Così la pensa l'inquilino di Palazzo Chigi. Così dicendo però, per la prima volta non si pone in sintonia con Sergio Mattarella. Che mai come in questi giorni veste i panni del manzoniano Conte zio. Più Giuseppe Conte, questa fastidiosa mosca tze-tze, alza la voce e pone penultimatum, e più il presidente della Repubblica si sforza di troncare, sopire. Raccomanda calma e gesso. Se Draghi è pronto a farsi da parte, il capo dello Stato ritiene che sia preferibile, data l'aria che tira, arrivare alla fine naturale della legislatura. Fatto più unico che raro, la «creatura» Draghi dissente dal suo «creatore» Mattarella.
La verità è che il diavolo si nasconde nei dettagli. E in punta di diritto parlamentare sia Draghi sia Mattarella possono squadernare le loro ragioni. Afferma in sostanza Draghi: «I Cinque stelle almeno alla Camera hanno votato per appello nominale la fiducia per poi abbandonare l'aula al momento del voto segreto finale sul decreto Aiuti. Ma al Senato hanno disertato l'aula quando si è votato il provvedimento sul quale il governo aveva posto la fiducia. E senza la fiducia pentastellata io tolgo il disturbo».
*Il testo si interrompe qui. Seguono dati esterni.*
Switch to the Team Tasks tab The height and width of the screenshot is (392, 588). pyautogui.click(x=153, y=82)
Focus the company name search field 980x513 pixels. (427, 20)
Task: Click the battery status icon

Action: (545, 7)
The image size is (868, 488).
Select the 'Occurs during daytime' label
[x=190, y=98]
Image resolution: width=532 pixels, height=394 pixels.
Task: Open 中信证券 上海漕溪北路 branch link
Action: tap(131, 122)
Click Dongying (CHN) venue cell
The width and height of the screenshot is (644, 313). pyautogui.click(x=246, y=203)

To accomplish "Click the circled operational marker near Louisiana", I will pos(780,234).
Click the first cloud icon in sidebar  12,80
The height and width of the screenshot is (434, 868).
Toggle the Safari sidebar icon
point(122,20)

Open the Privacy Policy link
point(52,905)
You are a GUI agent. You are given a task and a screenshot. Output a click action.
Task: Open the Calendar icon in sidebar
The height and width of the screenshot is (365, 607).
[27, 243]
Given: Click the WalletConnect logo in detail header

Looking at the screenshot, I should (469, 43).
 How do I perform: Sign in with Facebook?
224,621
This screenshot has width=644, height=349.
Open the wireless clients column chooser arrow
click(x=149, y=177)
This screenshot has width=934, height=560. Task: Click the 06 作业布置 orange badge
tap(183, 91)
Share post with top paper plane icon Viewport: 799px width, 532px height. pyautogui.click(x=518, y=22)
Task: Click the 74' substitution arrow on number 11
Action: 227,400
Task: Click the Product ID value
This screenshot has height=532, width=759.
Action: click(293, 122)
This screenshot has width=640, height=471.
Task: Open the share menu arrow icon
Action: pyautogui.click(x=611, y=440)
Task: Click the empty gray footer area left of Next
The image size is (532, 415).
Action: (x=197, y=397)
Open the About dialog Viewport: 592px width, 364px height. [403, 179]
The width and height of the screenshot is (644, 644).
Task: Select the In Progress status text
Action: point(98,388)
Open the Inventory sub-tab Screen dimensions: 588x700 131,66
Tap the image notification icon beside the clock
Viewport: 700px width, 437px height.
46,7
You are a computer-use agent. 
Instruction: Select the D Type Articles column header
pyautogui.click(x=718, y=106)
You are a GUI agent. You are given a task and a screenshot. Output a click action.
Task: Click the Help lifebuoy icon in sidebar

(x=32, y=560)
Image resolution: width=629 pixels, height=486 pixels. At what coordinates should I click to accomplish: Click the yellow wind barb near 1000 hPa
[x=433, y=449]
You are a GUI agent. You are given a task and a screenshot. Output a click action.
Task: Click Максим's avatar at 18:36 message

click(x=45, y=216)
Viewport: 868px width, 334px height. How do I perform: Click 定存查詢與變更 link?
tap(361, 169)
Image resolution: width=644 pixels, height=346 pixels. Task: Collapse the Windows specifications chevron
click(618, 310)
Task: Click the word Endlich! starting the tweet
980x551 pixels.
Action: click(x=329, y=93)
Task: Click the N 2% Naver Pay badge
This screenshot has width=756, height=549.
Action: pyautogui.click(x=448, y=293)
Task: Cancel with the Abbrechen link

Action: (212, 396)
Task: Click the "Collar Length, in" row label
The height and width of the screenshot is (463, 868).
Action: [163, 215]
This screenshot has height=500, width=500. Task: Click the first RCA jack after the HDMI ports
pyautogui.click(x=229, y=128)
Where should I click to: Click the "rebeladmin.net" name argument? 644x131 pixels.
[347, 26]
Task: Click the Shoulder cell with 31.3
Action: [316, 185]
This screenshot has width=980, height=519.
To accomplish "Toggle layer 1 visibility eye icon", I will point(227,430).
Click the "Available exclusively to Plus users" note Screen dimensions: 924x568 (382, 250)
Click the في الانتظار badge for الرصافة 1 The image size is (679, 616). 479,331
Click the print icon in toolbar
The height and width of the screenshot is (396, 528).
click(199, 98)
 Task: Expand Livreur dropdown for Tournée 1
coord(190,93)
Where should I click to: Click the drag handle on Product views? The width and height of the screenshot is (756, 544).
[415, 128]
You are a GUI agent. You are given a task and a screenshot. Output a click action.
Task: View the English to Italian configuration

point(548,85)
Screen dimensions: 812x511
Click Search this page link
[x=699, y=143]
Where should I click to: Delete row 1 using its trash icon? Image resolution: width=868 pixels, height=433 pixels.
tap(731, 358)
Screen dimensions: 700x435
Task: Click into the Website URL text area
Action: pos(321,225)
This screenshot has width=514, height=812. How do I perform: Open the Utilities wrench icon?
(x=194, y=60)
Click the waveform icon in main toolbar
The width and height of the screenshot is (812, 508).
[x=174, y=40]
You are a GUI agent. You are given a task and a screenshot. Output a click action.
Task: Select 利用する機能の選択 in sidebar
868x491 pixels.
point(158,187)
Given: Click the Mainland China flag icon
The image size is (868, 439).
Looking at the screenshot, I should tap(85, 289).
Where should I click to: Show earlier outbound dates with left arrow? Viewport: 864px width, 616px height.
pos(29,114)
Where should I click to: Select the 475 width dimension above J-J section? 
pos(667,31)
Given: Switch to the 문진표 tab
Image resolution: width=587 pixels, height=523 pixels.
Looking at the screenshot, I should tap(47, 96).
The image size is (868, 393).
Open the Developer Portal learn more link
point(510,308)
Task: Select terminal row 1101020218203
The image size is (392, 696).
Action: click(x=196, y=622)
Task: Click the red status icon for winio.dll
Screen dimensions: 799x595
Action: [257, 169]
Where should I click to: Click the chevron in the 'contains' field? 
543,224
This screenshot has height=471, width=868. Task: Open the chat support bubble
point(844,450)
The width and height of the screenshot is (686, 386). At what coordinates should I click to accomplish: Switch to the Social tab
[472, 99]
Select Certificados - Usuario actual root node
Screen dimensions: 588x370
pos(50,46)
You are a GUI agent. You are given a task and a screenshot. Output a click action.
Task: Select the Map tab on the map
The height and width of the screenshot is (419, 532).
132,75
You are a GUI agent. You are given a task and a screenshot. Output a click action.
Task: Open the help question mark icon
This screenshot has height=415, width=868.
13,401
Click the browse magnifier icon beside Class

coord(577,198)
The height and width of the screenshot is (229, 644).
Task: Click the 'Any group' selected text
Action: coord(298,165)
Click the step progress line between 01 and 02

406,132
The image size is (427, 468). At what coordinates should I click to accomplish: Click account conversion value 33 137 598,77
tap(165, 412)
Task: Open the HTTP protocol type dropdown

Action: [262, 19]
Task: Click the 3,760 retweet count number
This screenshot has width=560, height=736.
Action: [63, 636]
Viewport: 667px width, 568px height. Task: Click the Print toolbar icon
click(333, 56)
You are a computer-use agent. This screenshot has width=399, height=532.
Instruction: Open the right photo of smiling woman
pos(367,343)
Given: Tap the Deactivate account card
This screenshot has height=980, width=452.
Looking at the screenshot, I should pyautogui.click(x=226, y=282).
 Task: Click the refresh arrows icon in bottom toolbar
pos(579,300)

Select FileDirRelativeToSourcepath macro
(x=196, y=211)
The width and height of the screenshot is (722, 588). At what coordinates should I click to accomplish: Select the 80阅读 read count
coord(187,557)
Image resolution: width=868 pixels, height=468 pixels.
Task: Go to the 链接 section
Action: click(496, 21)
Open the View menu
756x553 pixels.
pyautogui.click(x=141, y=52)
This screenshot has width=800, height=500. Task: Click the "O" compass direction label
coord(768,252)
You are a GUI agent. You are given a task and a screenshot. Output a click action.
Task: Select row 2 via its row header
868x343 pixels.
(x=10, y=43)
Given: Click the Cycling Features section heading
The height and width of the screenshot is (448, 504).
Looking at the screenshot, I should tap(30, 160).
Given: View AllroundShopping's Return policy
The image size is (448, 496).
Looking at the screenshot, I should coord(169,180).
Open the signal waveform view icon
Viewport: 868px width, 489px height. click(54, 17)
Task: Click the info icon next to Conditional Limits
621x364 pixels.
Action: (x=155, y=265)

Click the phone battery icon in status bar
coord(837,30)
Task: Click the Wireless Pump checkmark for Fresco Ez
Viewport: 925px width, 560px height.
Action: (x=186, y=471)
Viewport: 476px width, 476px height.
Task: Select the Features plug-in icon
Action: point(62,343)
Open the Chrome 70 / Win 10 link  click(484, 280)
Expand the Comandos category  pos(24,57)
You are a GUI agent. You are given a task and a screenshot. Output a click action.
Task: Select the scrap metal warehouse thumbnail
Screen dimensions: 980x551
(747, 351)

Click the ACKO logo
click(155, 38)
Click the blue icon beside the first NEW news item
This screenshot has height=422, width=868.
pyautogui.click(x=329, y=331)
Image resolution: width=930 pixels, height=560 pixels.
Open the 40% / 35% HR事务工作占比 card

Mattarella, non a caso è un professore di diritto parlamentare, la vede altrimenti. Potrebbe obiettare che l'articolo 49 del regolamento della Camera prevede due voti: prima la fiducia, e i Cinque stelle l'hanno votata, e poi la votazione finale. In omaggio, pensate un po', allo Statuto albertino che all'articolo 63 stabiliva che il voto finale dei provvedimenti avvenga a scrutinio segreto. Mentre l'articolo 161 del regolamento del Senato prevede una sola votazione sulla fiducia e sul provvedimento. Perciò si presume che se le regole a Palazzo Madama fossero le stesse di Montecitorio, i senatori pentastellati avrebbero votato la fiducia e se la sarebbero filata all'inglese nella votazione finale del provvedimento. E poi si dà il bel caso che Conte si è guardato bene dal ritirare la delegazione pentastellata dal governo. Un bluff, il suo. Tanto più che il Senato ha rinnovato la fiducia al governo con 172 sì e 39 no. Le cose stanno come le vede Mattarella? Non c'è che un modo di appurarlo: il rinvio alle Camere del governo per verificare la sussistenza del rapporto fiduciario.
E infatti dopo dimissioni che hanno del paradossale Draghi si presenterà alle Camere per una conferma della fiducia iniziale. Conte non chiede di meglio, dopo aver fatto la faccia feroce. Così, per dirla con Andreotti, alla fine tutto si aggiusta.